# Puppy Food



## Harbey (Apr 12, 2015)

Another visit to Cilla today. She's 8 weeks today so hard not to bring her home, but we're waiting until Thursday so she's not left home alone at all. I've been researching food and pretty much decided upon Eden. Just wondered if anyone else had used Eden for puppies - there's not a dedicated puppy food but it says it's fine if softened with some hot water. Thing is, she has a bit of a taste for the heads of miniature humans at the moment!


----------



## Janey153 (Mar 26, 2015)

haha!! What a great photo!!
I'm researching food too so will watch this thread with interest, particularly as my breeder uses raw food which I know nothing about, but I wont hijack this thread.. at least I hope I havent done that already


----------



## Sassy (Mar 20, 2015)

Here are the preferred foods of three different breeders:

Health Extension
Life's Abundance
Orijen

I don't know anything about raw foods, but I'd really worry about the quality and freshness. Before you change anything, I'd suggest you stay with whatever the breeder had been feeding your pup.


----------



## Janey153 (Mar 26, 2015)

Thanks Sassy, I know nothing about raw foods for dogs but the breeder will feed him something else if I don't want to give him a raw diet. I will check out those brands, thanks.


----------



## Goosey (Aug 22, 2014)

Molly has natures diet which is a wet food, which contains no additives and is only meat, rice and veg. She has had this since she was a puppy.


----------



## Janey153 (Mar 26, 2015)

Oh that's interesting.

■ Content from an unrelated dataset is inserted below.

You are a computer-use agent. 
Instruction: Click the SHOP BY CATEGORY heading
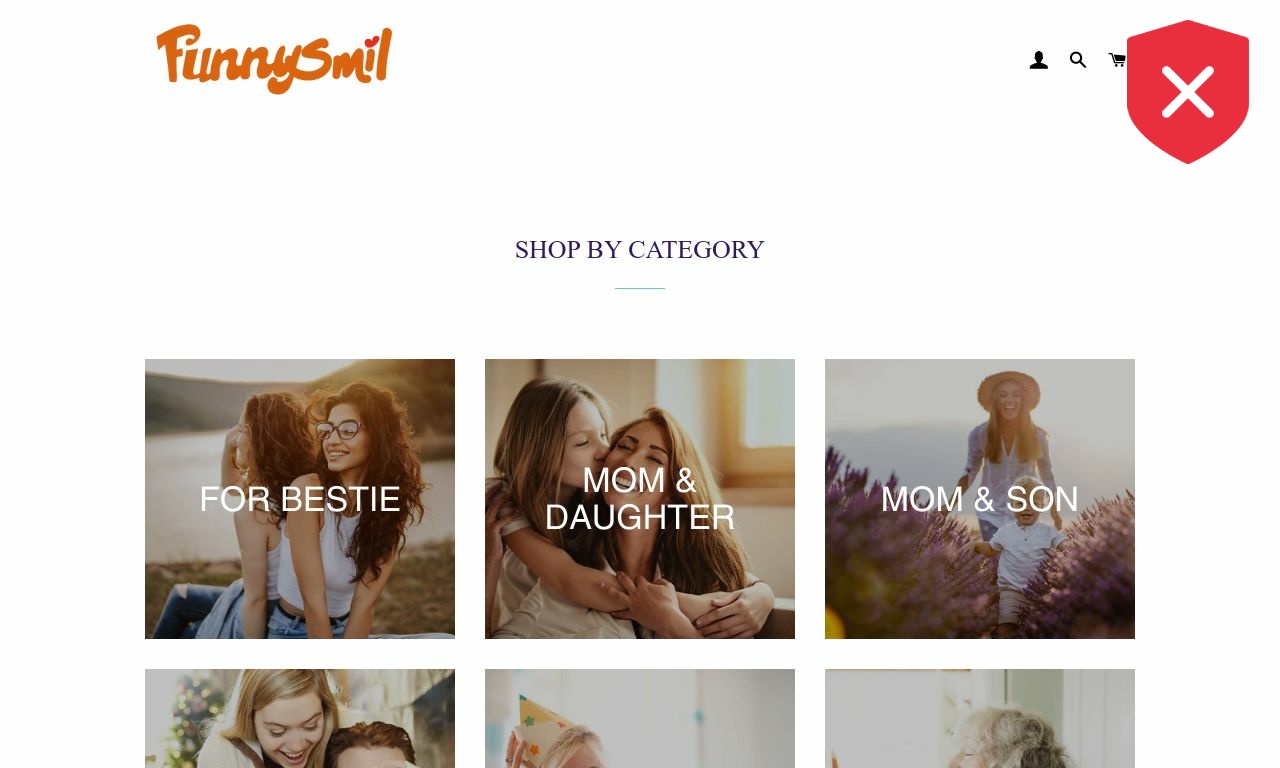click(x=640, y=250)
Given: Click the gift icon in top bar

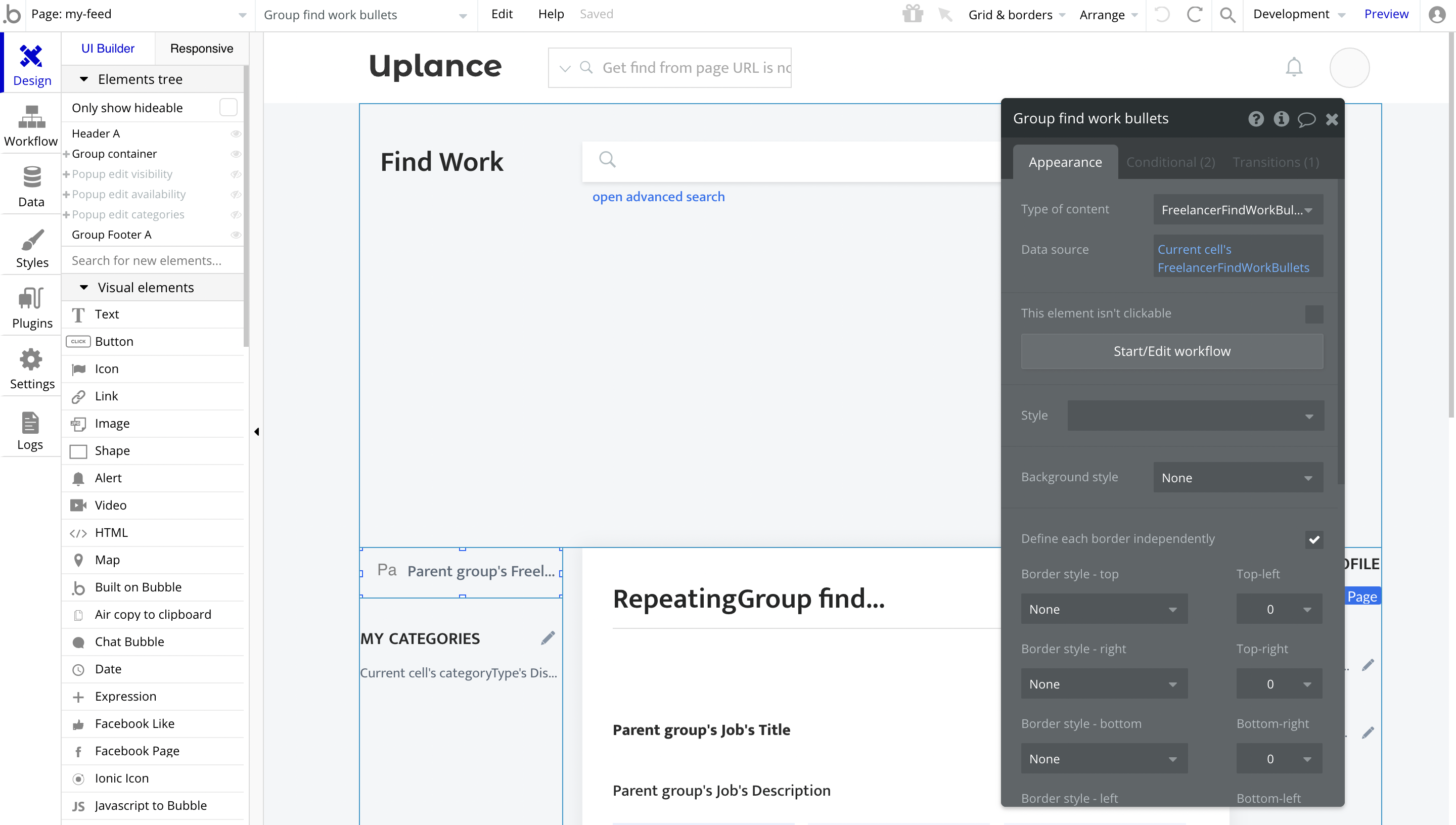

Nice poo's?! I was always wary of wet food for my last dog but maybe it's different now. Natural Instinct sounds like a good brand. 

It's all so confusing!


----------



## Tinman (Apr 23, 2013)

Brilliant picture! X


----------



## donnahugo (Apr 19, 2015)

Wow, she is gorgeous! Congratulations.


----------



## Marzi (Sep 17, 2012)

Dot is a natural instinct fed dog - she loves it and has been on it since she was about 13 weeks old - never had a dodgy poop since, bounces with excitement for her dinner and eats it all with huge enthusiasm.
It is not cheap - but very convenient. Their website is fabulous and deliveries always prompt.


----------



## whatsuppup (Mar 9, 2015)

Love the humour in the photo! But love Cilla more such a cutie!


----------



## Lottierachel (Mar 3, 2013)

Tilly has a mixture of nature diet and barking heads, but I think she would prefer just nature diet! She has lovely poos...... Well as lovely as poos can be!!


----------